[Set tasks]
1. What loss function does the excerpt about training a neural network on MNIST use to gauge performance?
2. From the excerpt on the MNIST neural network, copy the passage between "This foray into" and "test of time.", inclusive.
### Excerpt
Here we load the MNIST training data, normalize it by scaling pixel values to the range [0,1], and then feed it into our network. We use the backpropagation algorithm to adjust the weights of the network, using the mean squared error as our loss function to gauge performance.

Training is done over multiple epochs, with each pass the network learning a bit more about the handwritten digits it sees. We also implement a mechanism to track and reduce the error over time.

Step 3: Testing and Validating the Network

After training, we don’t just want a network that memorizes the digits; we want one that generalizes well to new, unseen data. This is where our testing phase comes in. We test the network’s accuracy against a set of data it hasn’t seen before, making predictions and comparing them to the true values.

Seeing the Results in Action

As we run our training script, we print out the network’s accuracy at the end of each epoch, observing as it (hopefully) increases with each pass. The excitement comes in watching the network’s predictions improve, transforming from random guesses to confident, accurate classification.

using Random Initialization with hyperbolic tangent activation function

jbang trainNNT_Mnist.java 
[jbang] Building jar for trainNNT_Mnist.java...
finished initialization
Epoch: 0, Accuracy: 63.04% 
Epoch: 1, Accuracy: 75.37% 
Epoch: 2, Accuracy: 79.64% 
Epoch: 3, Accuracy: 81.57% 
Epoch: 4, Accuracy: 82.38% 

Accuracy: 82.38% 

execution time: 145985ms

using He Initialization with hyperbolic tangent activation function

jbang trainNNT_Mnist.java 
[jbang] Building jar for trainNNT_Mnist.java...
finished initialization
Epoch: 0, Accuracy: 82.02% 
Epoch: 1, Accuracy: 87.44% 
Epoch: 2, Accuracy: 88.69% 
Epoch: 3, Accuracy: 89.21% 
Epoch: 4, Accuracy: 89.81% 

Accuracy: 89.81% 

execution time: 145787ms

using He Initialization with Leaky ReLU

jbang trainNNT_Mnist.java 
[jbang] Building jar for trainNNT_Mnist.java...
finished initialization
Epoch: 0, Accuracy: 81.50% 
Epoch: 1, Accuracy: 89.11% 
Epoch: 2, Accuracy: 90.78% 
Epoch: 3, Accuracy: 91.88% 
Epoch: 4, Accuracy: 92.33% 

Accuracy: 92.33% 

execution time: 147053ms

As you can see by the results above, the Neural Network is quite sensitive to both initialization and activation function.

Conclusion

This foray into neural networks with Java and JBang takes you through the process of building, training, and validating a neural network for a classic machine learning task. It showcases the strength of Java in handling complex tasks like neural network computation, while also demonstrating how with tools like JBang, we can streamline the process, making it accessible and manageable.

As you dive into the code, experiment, and tweak the parameters, you’ll gain a deeper understanding of neural networks’ inner workings and the beauty of machine learning. The MNIST dataset offers a fantastic playground for beginners and seasoned practitioners alike, providing immediate visual feedback and a benchmark that’s stood the test of time.

So grab your favorite Java IDE, install JBang, and get ready to embark on an exciting journey into the world of neural networks and handwritten digit classification.

Happy coding!
######
### Stored data
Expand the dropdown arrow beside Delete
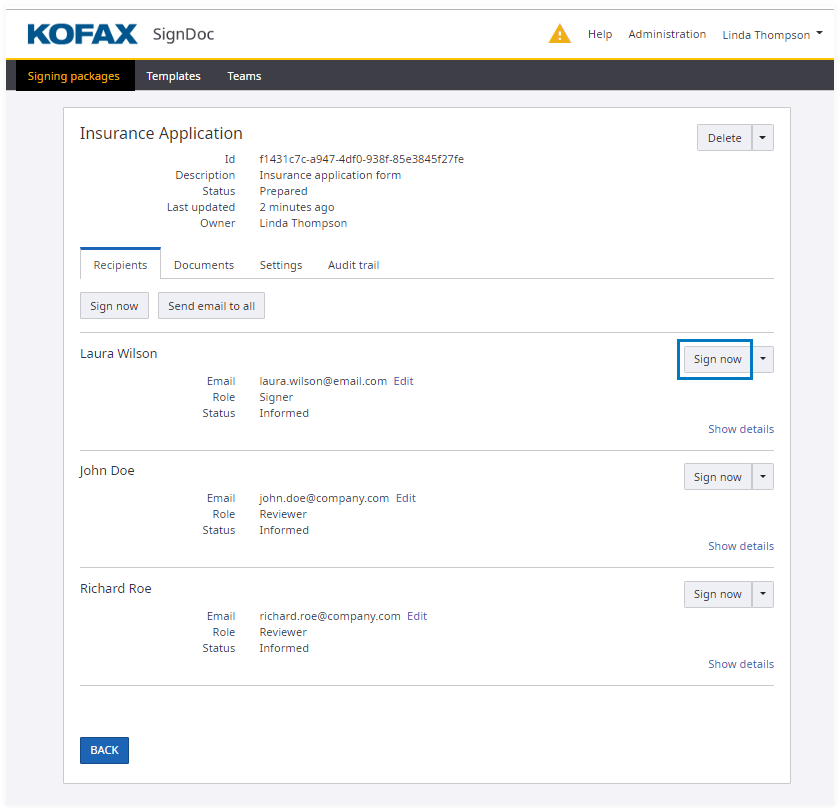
######
[In response]
1. The mean squared error.

2.
This foray into neural networks with Java and JBang takes you through the process of building, training, and validating a neural network for a classic machine learning task. It showcases the strength of Java in handling complex tasks like neural network computation, while also demonstrating how with tools like JBang, we can streamline the process, making it accessible and manageable.

As you dive into the code, experiment, and tweak the parameters, you’ll gain a deeper understanding of neural networks’ inner workings and the beauty of machine learning. The MNIST dataset offers a fantastic playground for beginners and seasoned practitioners alike, providing immediate visual feedback and a benchmark that’s stood the test of time.